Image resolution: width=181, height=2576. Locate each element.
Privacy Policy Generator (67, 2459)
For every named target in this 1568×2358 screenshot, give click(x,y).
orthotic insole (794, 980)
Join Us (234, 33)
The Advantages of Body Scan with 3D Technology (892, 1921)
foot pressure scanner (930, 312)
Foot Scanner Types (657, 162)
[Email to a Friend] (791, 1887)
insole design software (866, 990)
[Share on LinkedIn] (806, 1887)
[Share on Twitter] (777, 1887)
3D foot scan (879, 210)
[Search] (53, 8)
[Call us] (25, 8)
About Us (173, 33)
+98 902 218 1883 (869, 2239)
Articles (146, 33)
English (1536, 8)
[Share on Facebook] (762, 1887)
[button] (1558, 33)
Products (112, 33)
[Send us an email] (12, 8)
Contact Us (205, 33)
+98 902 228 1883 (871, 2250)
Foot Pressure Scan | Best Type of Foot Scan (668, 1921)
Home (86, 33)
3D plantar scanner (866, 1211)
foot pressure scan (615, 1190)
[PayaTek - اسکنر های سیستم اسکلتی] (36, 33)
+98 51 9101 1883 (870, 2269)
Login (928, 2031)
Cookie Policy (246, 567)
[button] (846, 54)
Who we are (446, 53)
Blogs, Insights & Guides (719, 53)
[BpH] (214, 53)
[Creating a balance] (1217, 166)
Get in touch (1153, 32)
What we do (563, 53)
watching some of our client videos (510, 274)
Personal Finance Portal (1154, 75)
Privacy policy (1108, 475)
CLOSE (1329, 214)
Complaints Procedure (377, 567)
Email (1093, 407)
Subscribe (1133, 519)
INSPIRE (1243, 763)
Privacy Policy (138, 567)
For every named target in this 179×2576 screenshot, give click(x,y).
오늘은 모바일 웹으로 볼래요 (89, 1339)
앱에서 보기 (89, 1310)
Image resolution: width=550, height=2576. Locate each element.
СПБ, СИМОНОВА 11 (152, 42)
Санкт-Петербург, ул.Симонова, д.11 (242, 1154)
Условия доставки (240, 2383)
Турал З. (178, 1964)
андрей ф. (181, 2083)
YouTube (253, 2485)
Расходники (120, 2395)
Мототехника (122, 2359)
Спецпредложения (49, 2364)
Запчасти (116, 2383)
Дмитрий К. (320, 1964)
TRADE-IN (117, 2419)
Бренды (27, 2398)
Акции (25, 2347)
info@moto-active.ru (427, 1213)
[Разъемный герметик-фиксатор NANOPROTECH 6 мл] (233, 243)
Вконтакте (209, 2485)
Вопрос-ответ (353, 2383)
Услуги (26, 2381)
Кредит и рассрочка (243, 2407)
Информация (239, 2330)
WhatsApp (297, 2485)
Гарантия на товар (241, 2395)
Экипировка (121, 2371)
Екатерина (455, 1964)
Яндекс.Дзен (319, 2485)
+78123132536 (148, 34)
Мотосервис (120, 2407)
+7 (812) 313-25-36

§ EXERCISE REQUIREMENTS
With the material above as the source, restate each line word for word.

§ RESULT BELOW
Image resolution: width=181, height=2576. Locate each element.
Privacy Policy Generator (67, 2459)
For every named target in this 1568×2358 screenshot, give click(x,y).
orthotic insole (794, 980)
Join Us (234, 33)
The Advantages of Body Scan with 3D Technology (892, 1921)
foot pressure scanner (930, 312)
Foot Scanner Types (657, 162)
[Email to a Friend] (791, 1887)
insole design software (866, 990)
[Share on LinkedIn] (806, 1887)
[Share on Twitter] (777, 1887)
3D foot scan (879, 210)
[Search] (53, 8)
[Call us] (25, 8)
About Us (173, 33)
+98 902 218 1883 (869, 2239)
Articles (146, 33)
English (1536, 8)
[Share on Facebook] (762, 1887)
[button] (1558, 33)
Products (112, 33)
[Send us an email] (12, 8)
Contact Us (205, 33)
+98 902 228 1883 (871, 2250)
Foot Pressure Scan | Best Type of Foot Scan (668, 1921)
Home (86, 33)
3D plantar scanner (866, 1211)
foot pressure scan (615, 1190)
[PayaTek - اسکنر های سیستم اسکلتی] (36, 33)
+98 51 9101 1883 (870, 2269)
Login (928, 2031)
Cookie Policy (246, 567)
[button] (846, 54)
Who we are (446, 53)
Blogs, Insights & Guides (719, 53)
[BpH] (214, 53)
[Creating a balance] (1217, 166)
Get in touch (1153, 32)
What we do (563, 53)
watching some of our client videos (510, 274)
Personal Finance Portal (1154, 75)
Privacy policy (1108, 475)
CLOSE (1329, 214)
Complaints Procedure (377, 567)
Email (1093, 407)
Subscribe (1133, 519)
INSPIRE (1243, 763)
Privacy Policy (138, 567)
For every named target in this 179×2576 screenshot, give click(x,y).
오늘은 모바일 웹으로 볼래요 (89, 1339)
앱에서 보기 (89, 1310)
Image resolution: width=550, height=2576. Locate each element.
СПБ, СИМОНОВА 11 (152, 42)
Санкт-Петербург, ул.Симонова, д.11 (242, 1154)
Условия доставки (240, 2383)
Турал З. (178, 1964)
андрей ф. (181, 2083)
YouTube (253, 2485)
Расходники (120, 2395)
Мототехника (122, 2359)
Спецпредложения (49, 2364)
Запчасти (116, 2383)
Дмитрий К. (320, 1964)
TRADE-IN (117, 2419)
Бренды (27, 2398)
Акции (25, 2347)
info@moto-active.ru (427, 1213)
[Разъемный герметик-фиксатор NANOPROTECH 6 мл] (233, 243)
Вконтакте (209, 2485)
Вопрос-ответ (353, 2383)
Услуги (26, 2381)
Кредит и рассрочка (243, 2407)
Информация (239, 2330)
WhatsApp (297, 2485)
Гарантия на товар (241, 2395)
Экипировка (121, 2371)
Екатерина (455, 1964)
Яндекс.Дзен (319, 2485)
+78123132536 (148, 34)
Мотосервис (120, 2407)
+7 (812) 313-25-36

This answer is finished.